Jak mogliście wymienić niemal całą obsadę pomijając pięknego Rona?
[/img]
Zmarnowany potencjal. Obyczajowe kluski polane nieobficie kryminalnym sosem z zupelnie bez gestu dorzuconymi gangsterskimi skwarkami. Do garow w barze mlecznym a nie seriale krecic.
Jestem świeżo po obejrzeniu pierwszych 8 odcinków. Nie uważam żeby ten serial był rewelacyjny ale w moim przekonaniu jest dobry, fajnie się go ogląda, do tego ciekawa obsada. Wiadomo trochę niedociągnięć jest no ale jaki serial ich nie ma? Taka trochę "Rodzina Soprano na motorach". jak na razie dla mnie między 7 a 8/10
Fajny serial z dobrym aktorstwem. Z czasem główny bohater (ten młody 'Jax' czy jak mu tam) zaczął mnie strasznie irytować. Niektórzy aktorzy nie mogą się jednak pozbyć odium geja i lowelasa, a on tak niestety wygląda.

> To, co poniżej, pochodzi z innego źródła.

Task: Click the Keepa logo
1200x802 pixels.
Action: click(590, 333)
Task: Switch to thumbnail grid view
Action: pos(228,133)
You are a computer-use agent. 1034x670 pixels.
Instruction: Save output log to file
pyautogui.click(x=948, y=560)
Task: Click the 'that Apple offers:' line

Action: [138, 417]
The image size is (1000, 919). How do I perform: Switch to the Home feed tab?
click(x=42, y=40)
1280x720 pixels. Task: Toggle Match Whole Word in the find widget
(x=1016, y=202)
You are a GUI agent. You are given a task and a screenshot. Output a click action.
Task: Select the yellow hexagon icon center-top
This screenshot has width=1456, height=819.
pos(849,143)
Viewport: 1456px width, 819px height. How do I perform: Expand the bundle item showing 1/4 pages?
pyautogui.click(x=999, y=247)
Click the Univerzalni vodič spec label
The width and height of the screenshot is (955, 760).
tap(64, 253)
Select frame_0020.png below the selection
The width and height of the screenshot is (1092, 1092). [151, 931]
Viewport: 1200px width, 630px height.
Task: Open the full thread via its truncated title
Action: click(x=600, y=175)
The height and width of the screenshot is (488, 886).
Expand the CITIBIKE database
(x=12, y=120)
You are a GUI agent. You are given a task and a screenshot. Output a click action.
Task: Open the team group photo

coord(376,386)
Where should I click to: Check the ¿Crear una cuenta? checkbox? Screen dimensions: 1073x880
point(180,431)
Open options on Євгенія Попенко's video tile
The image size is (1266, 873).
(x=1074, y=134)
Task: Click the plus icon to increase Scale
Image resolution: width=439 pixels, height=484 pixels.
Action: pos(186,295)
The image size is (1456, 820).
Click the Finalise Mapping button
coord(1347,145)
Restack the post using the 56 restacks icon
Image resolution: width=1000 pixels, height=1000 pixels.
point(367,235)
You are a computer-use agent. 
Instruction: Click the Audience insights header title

I ten jego pretensjonalny, wiecznie skrzywdzony wyraz twarzy (to jeden z tych aktorów, który chodzi po ulicy z wypisanym na twarzy "mamusiu zesrałem się i nie ma mnie kto podetrzeć"), ech... No nic to, nie bądźmy czepialscy. Jest tu (w obsadzie) znacznie więcej jaśniejszych stron. Długo by było wymieniać ale Ron Perlman czy znana z Bundych Katey Sagal to prawdziwe jasne punkty tego tytułu.
Czy wato to oglądać? Zdecydowanie tak. I nie jest to serial jedynie dla wielbicieli klimatów motorowo-rockandrollowych.
btw
W drugim sezonie w roli określanej jako "nazi-biker" ma wystąpić sam Henry Rollins.